Nachdem ich das Kleid und die Stiefel angelegt hatte, betrachtete ich mich im Spiegel und lächelte fröhlich. Ich trug ein schlichtes, aber elegantes, bodenlanges Seidenkleid in Rosa. Diese Kleidung mochte für die Arbeitsklasse zu prunkvoll sein, doch Töchter reicher Kaufleute und adlige Damen außerhalb des Palastes trugen solche Gewänder; es unterschied sich von der königlichen Kleidung. In solch einem Kleid würde ich mich leicht in der Hauptstadt von Abetha einfügen, da Seidenkleider hier üblich waren.

Martha flocht mein Haar einfach und band ein goldenes Band um das Ende des langen Zopfs.

Sie setzte mir auch einen runden Hut mit zartrosa Tuch darauf, das lang genug war, mein Gesicht zu verhüllen.

Es war üblich, dass junge Damen der Hauptstadt ihren Kopf mit einem Hut und Schleier bedeckten.
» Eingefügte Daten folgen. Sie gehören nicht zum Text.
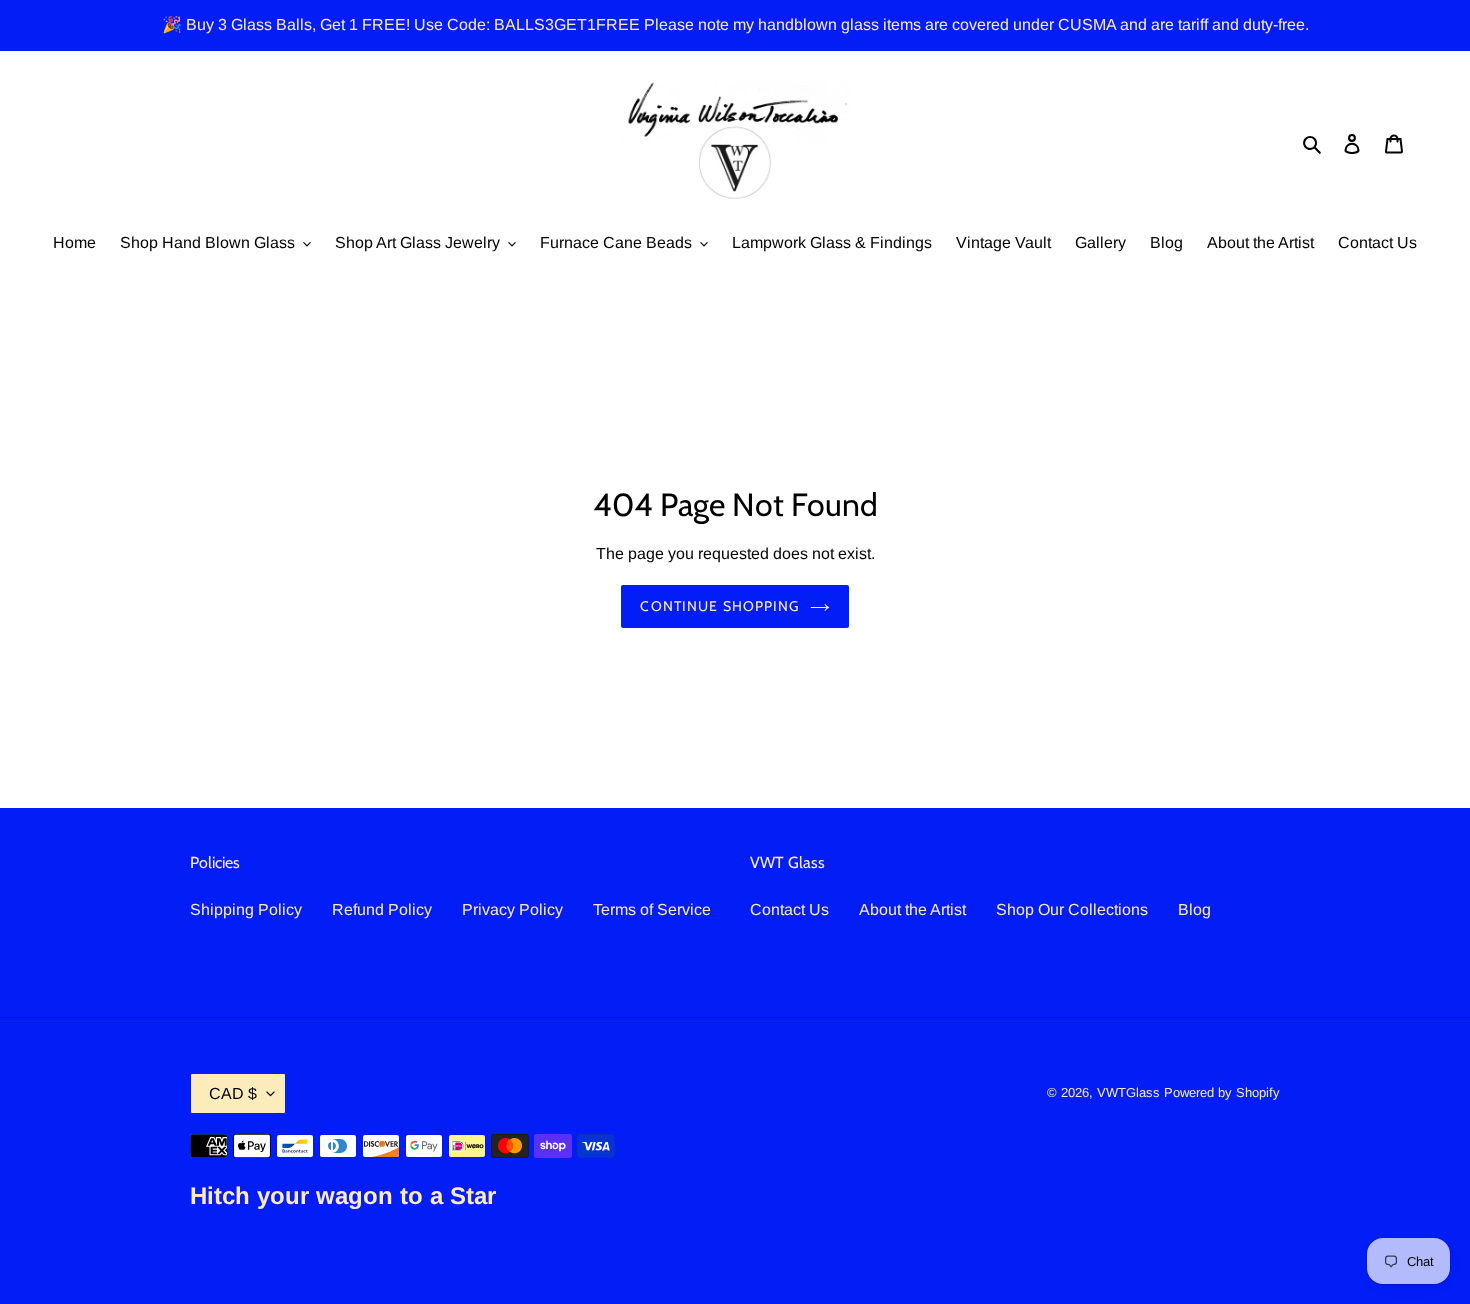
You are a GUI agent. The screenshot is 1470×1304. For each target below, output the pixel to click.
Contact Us (789, 909)
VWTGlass (1128, 1092)
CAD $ (233, 1093)
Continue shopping (719, 606)
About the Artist (912, 909)
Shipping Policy (246, 909)
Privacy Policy (512, 909)
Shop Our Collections (1072, 909)
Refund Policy (382, 909)
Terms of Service (652, 909)
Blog (1194, 909)
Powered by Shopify (1222, 1092)
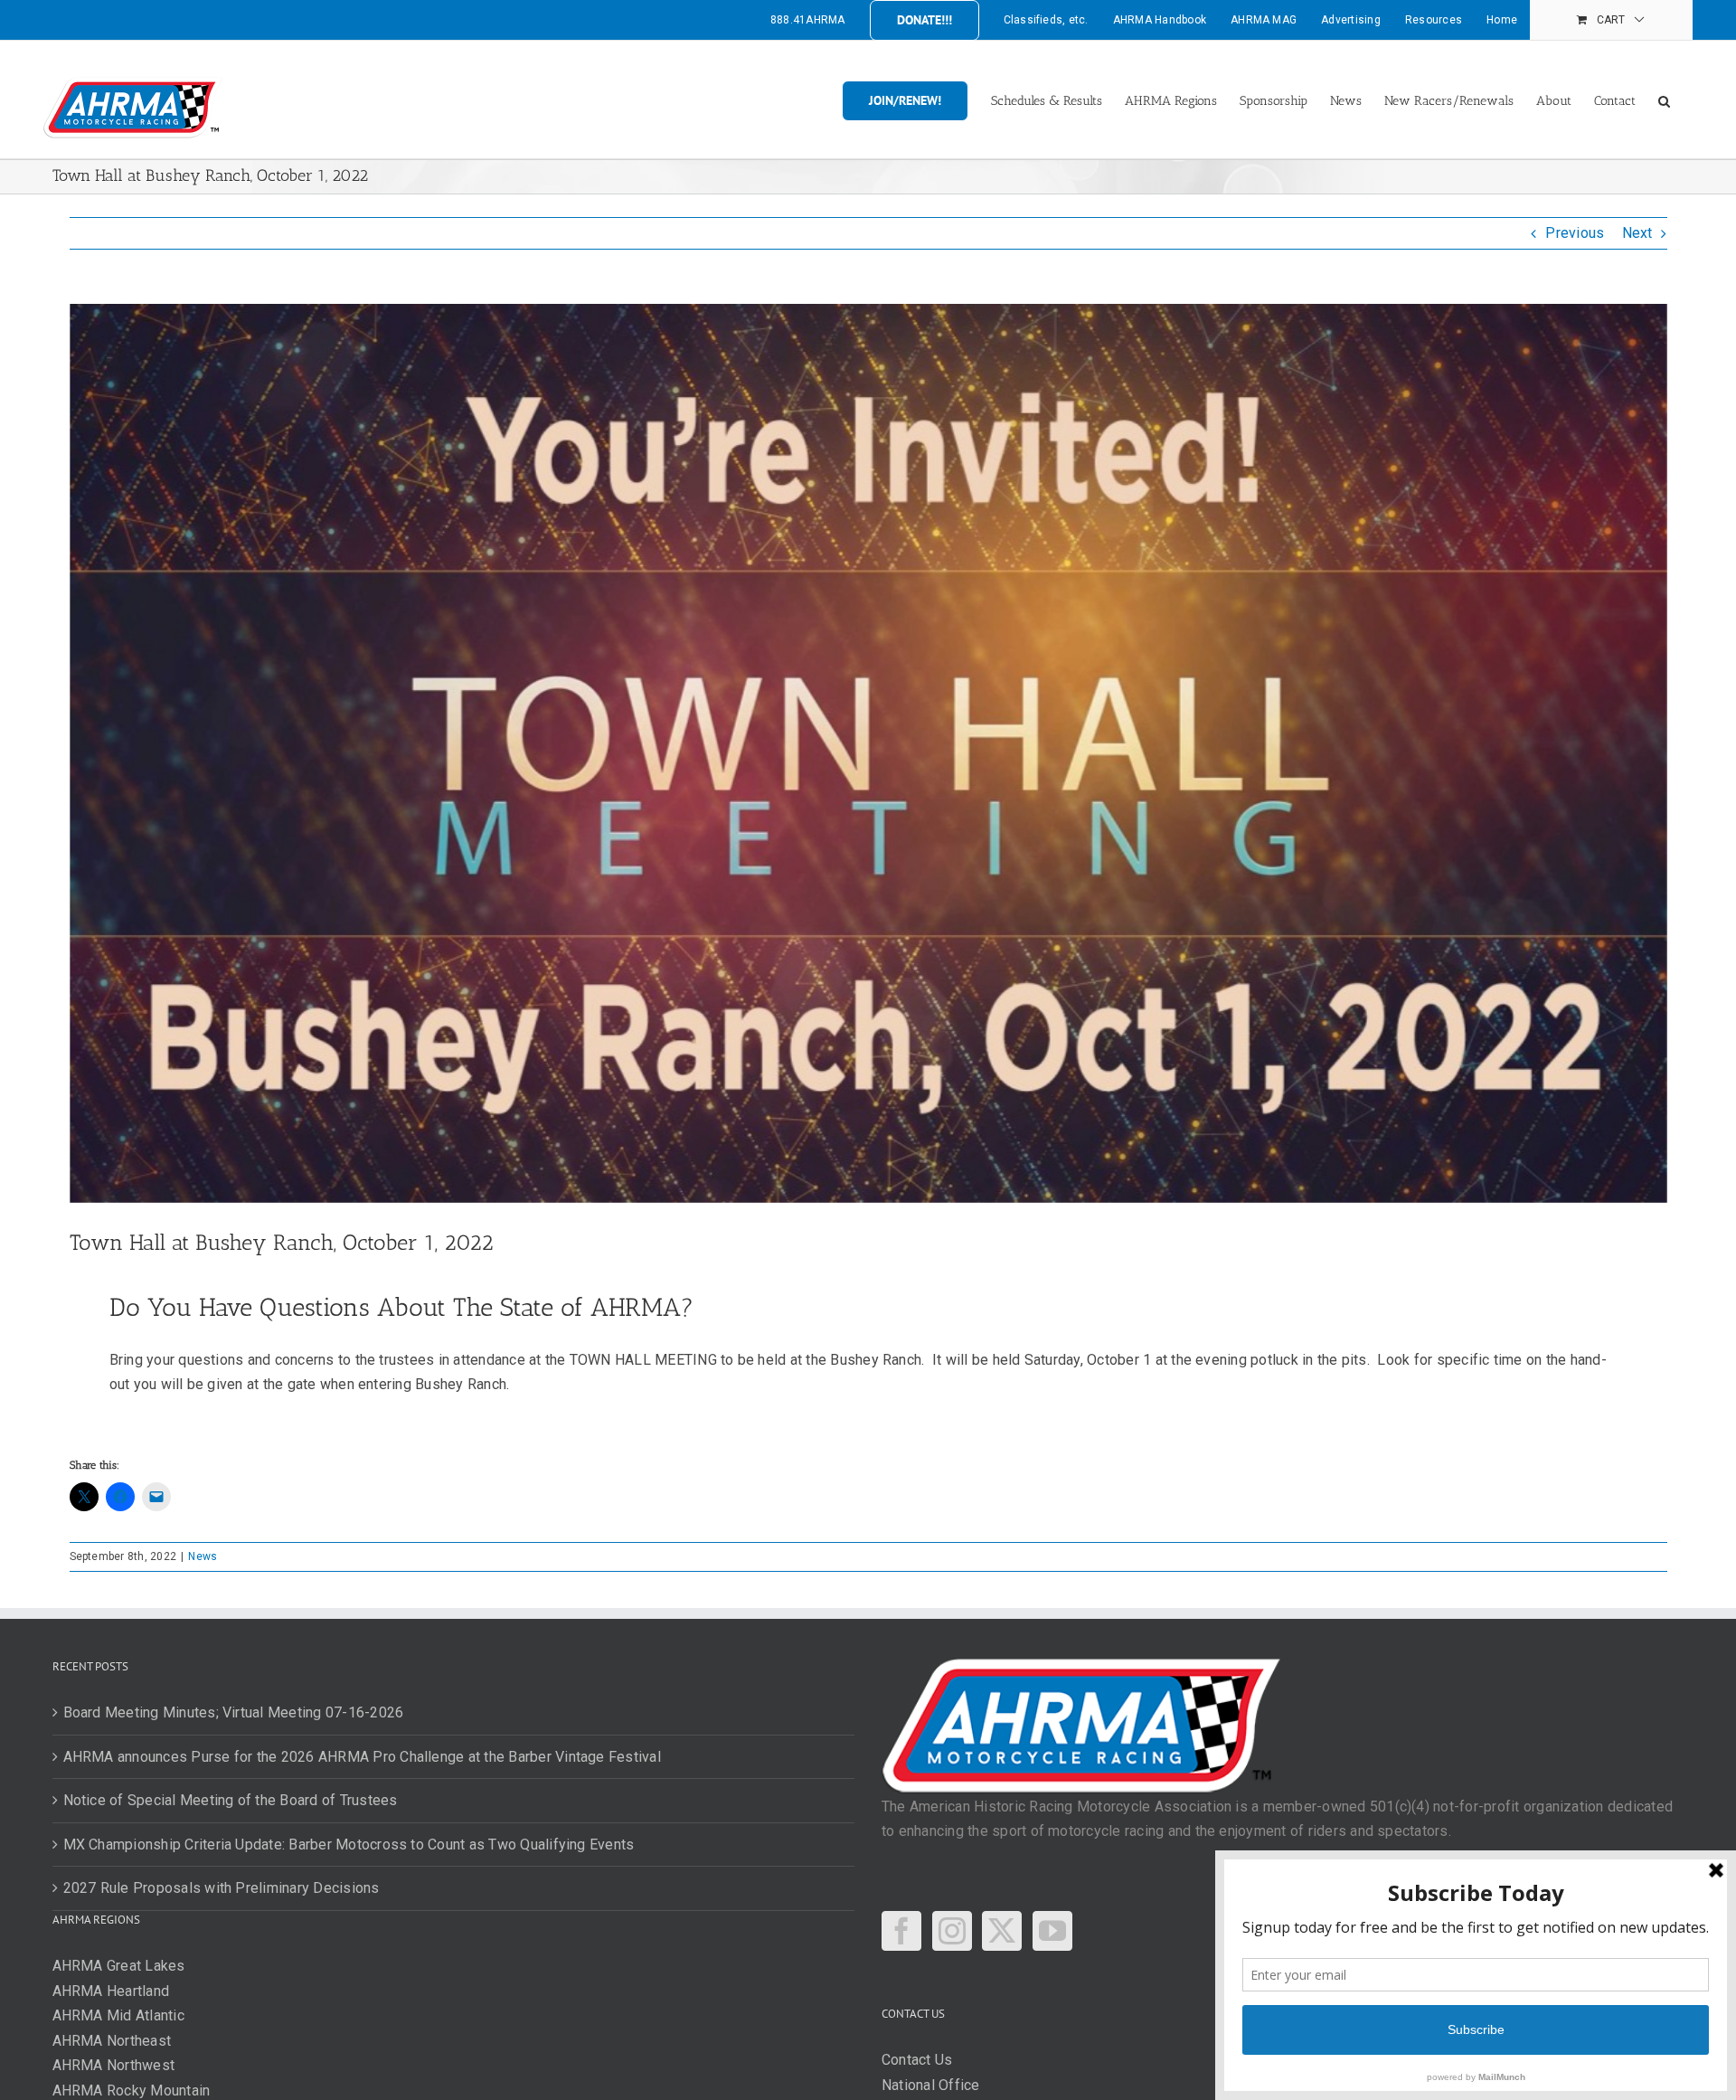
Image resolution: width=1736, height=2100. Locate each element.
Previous (1574, 232)
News (202, 1556)
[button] (1664, 99)
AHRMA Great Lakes (118, 1965)
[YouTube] (1052, 1931)
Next (1637, 232)
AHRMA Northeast (112, 2040)
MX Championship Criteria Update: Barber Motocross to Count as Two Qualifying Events (349, 1844)
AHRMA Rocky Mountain (131, 2090)
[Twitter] (1002, 1931)
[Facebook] (901, 1931)
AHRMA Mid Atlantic (118, 2015)
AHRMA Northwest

Das war notwendig, um zu verhindern, dass jemand meine violetten Augen sah und meine wahre Identität entdeckte. Diese seltenen violetten Augen waren im ganzen Königreich als Hexenaugen bekannt. Martha konnte vieles mit ihrer Magie verbergen, nur nicht die Farbe meiner Augen.

Normalerweise trug Martha das Kleid der Palastdienerinnen. Aber die wichtigen Diener der Könige trugen besondere Merkmale an ihrer Uniform, um sich von den gewöhnlichen Dienern zu unterscheiden. Über ihr cremefarbenes Kleid trug Martha einen hellvioletten Überwurf, eine kurze Jacke, die sie als meine Dienerin auswies. Violett war die Farbe der Hexenaugen, meiner Augen.

Als wir heute ausgingen, legte sie die violette Jacke ab und zog einen schwarzen Umhang an, um ihr Kleid und ihre Identität als königliche Dienerin zu verbergen.

"Sollen wir aufbrechen?" fragte ich aufgeregt, weil ich es kaum erwarten konnte, nach draußen zu gehen.

Martha nickte und führte mich aus meinem Schlafgemach. Wir gingen bis ans Ende des Ganges, der sich zu einer kreisförmigen Treppe wand, und dort vollzog Martha ihren Zauber. Ein Stein in der Mauer bewegte sich, um eine Geheimtür für uns zu öffnen.

Diese Tür war der Eingang zu einem Tunnel, der außerhalb der Palastmauern entlang zu dem großen Fluss führte, der sich außerhalb des Palastes erstreckte.